Non era solo un locale: era la promessa di modernità in un territorio che ancora guardava la discoteca come a qualcosa di esotico, di lontano. Una sala da ballo che – nelle parole di chi c’era – appariva come una balena bianca approdata all’improvviso nel cuore della provincia.
Dal sogno alla migrazione
Negli anni successivi, quella prima creatura fu trasferita nel nuovo complesso di Dragoni, più ampio e strutturato. Lì il progetto di Litti e Perrone crebbe, diventando definitivamente “L’Altro Mondo”: non solo un locale, ma un punto di riferimento per un’intera generazione che trovava, tra quelle mura, un altrove possibile.
“Non si trattava solo di ballare. Era il senso di entrare in un luogo nuovo, diverso, in cui il tempo sembrava sospeso”, ricorda Gianni, uno dei frequentatori storici.
Una concorrenza che fece bene a tutti
La storia racconta anche di un’altra sfida che animò quegli anni.
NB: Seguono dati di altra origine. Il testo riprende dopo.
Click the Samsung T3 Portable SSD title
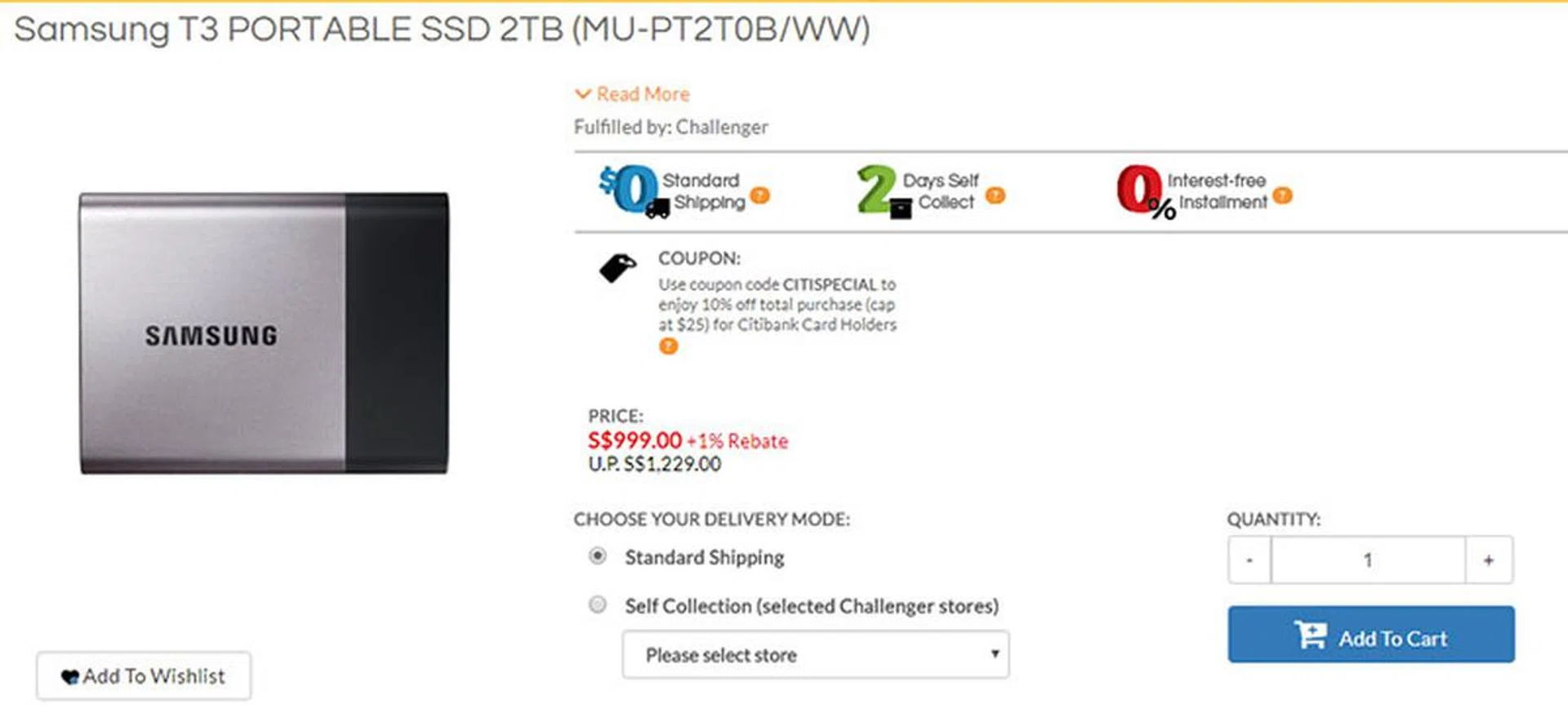Screen dimensions: 1568x723 442,29
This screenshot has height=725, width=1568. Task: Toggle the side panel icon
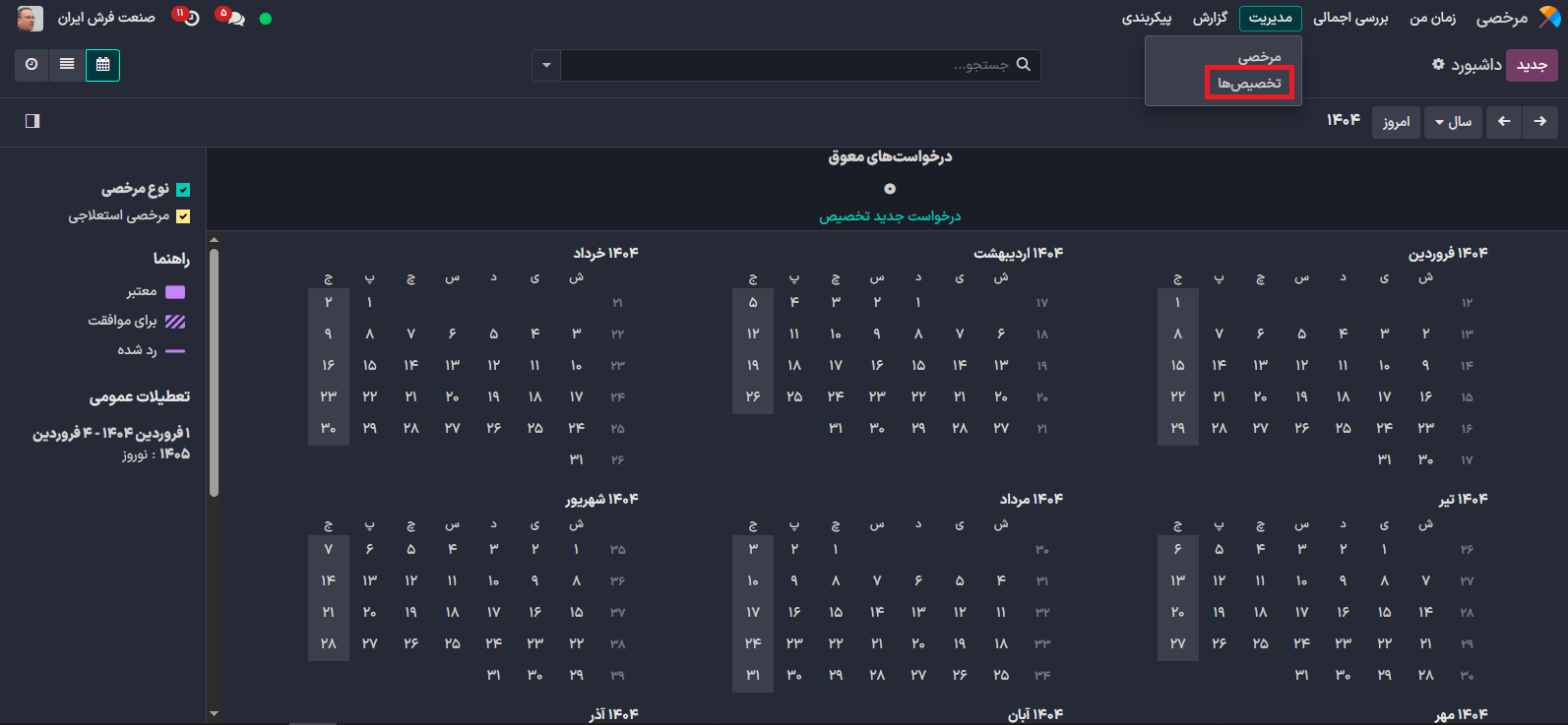(32, 121)
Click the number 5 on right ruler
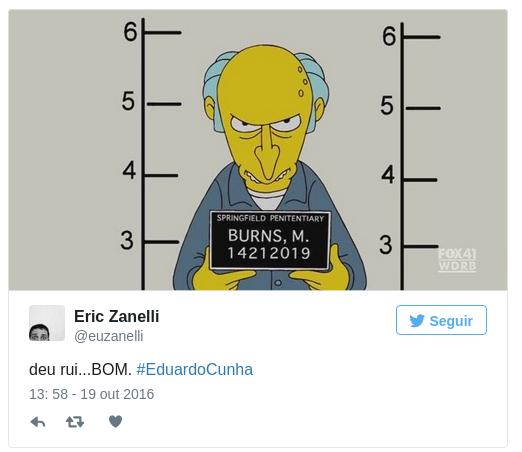This screenshot has width=522, height=452. (387, 106)
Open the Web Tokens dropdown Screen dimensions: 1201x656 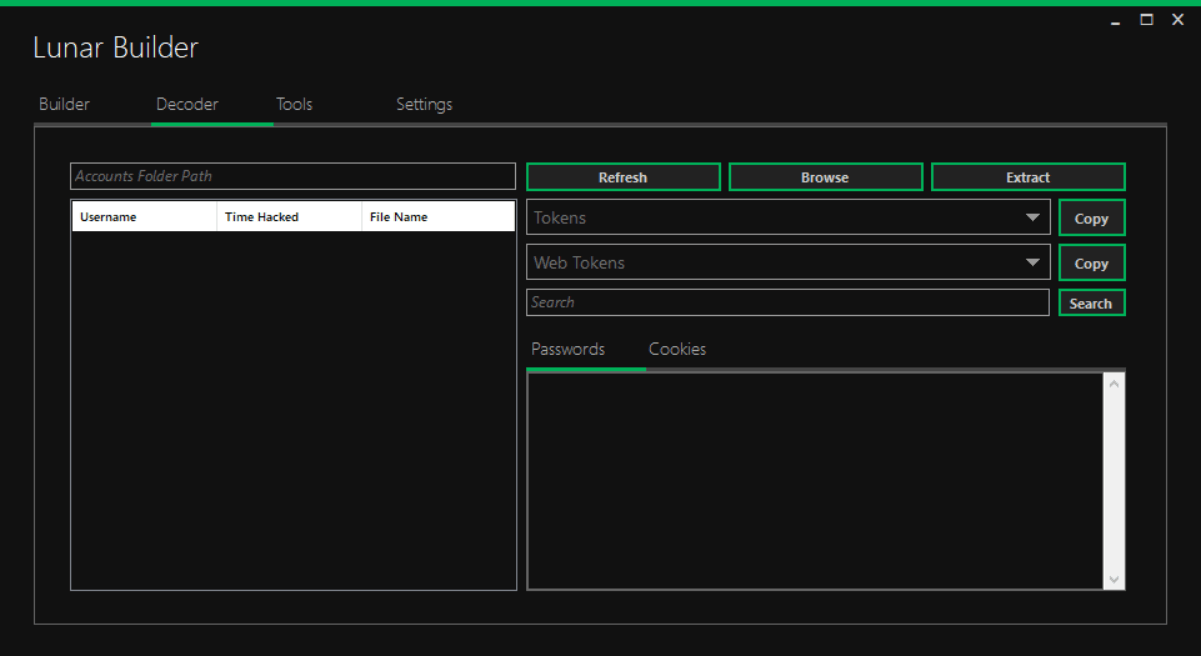pos(1032,263)
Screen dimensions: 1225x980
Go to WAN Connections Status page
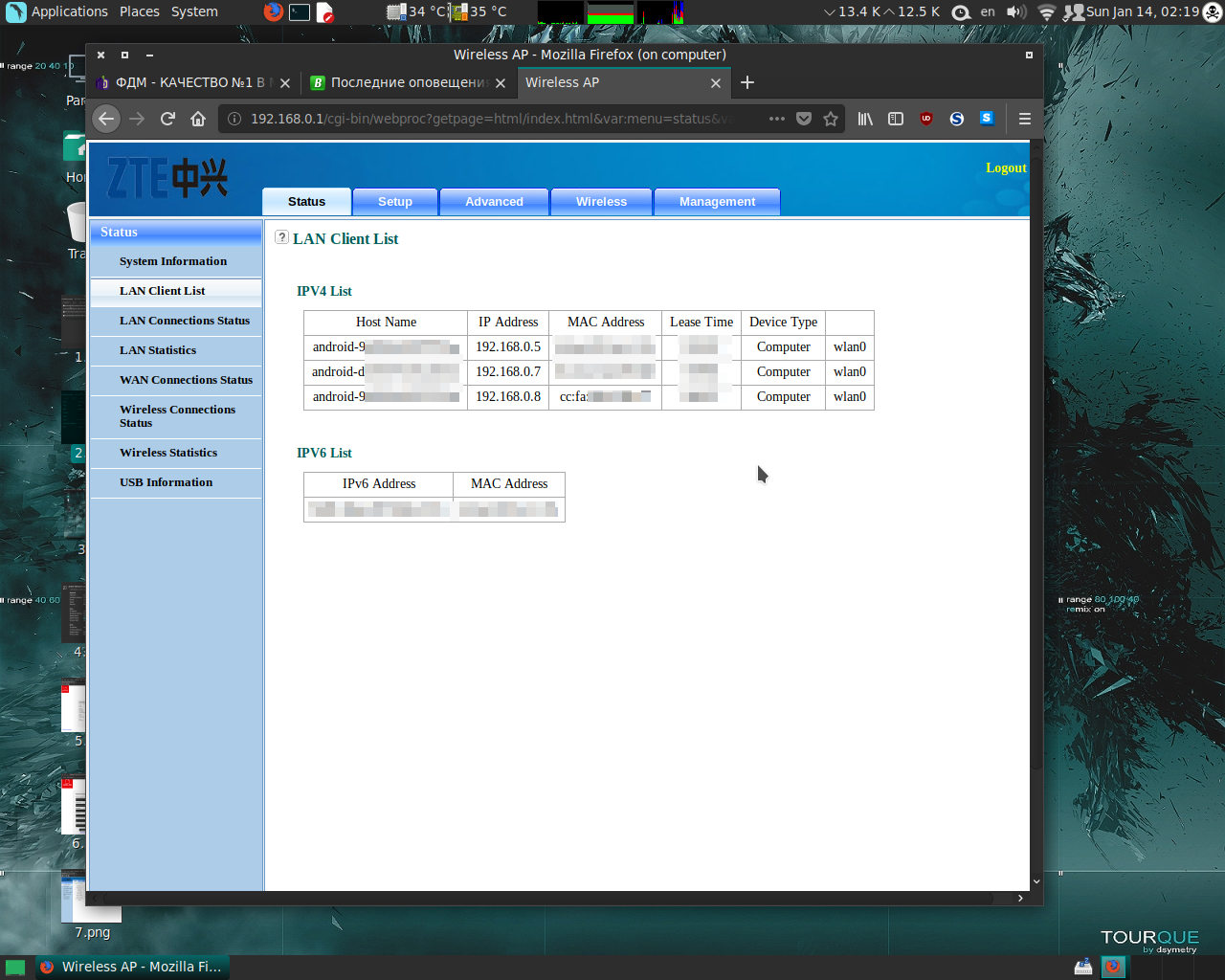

In concorrenza con Litti e il suo “Altro Mondo”, l’insegnante elementare Edoardo Sambati decise di aprire un nuovo locale da ballo, proprio tra via Vecchia San Cesario e Largo Castello. Lo chiamò Charlie Brown.
Era la prova che l’idea di portare il ballo moderno a Lequile aveva messo radici: la concorrenza non indeboliva, anzi, dava linfa a una scena che cominciava a far parlare di sé ben oltre i confini del paese.
L’eredità di Donato Litti
Litti rimane il visionario che per primo credette in quella sfida. Con Perrone, seppe trasformare un’epoca in un progetto concreto: offrire ai giovani del Salento un posto dove incontrarsi, vivere la musica, sentirsi parte di un mondo che fino ad allora sembrava lontanissimo.
E anche quando altri provarono a imitarlo, o quando la sua creatura cambiò nome e forma, ciò che restava intatto era lo spirito iniziale: la voglia di costruire comunità attraverso la musica.
“Raccontare la storia di Donato Litti – con il passo lento di chi vuole custodire la memoria – significa raccontare la nascita della modernità nel cuore di una provincia. Dal locale in via Vecchia San Cesario, a Dragoni, fino alla concorrenza del Charlie Brown, ciò che restava era l’idea di fondo: dare ai ragazzi un altro mondo possibile.
Ecco perché, mentre lo ricordiamo, non parliamo solo di un gestore di discoteche, ma di un uomo che seppe leggere il futuro e lo portò, con coraggio, a Lequile.”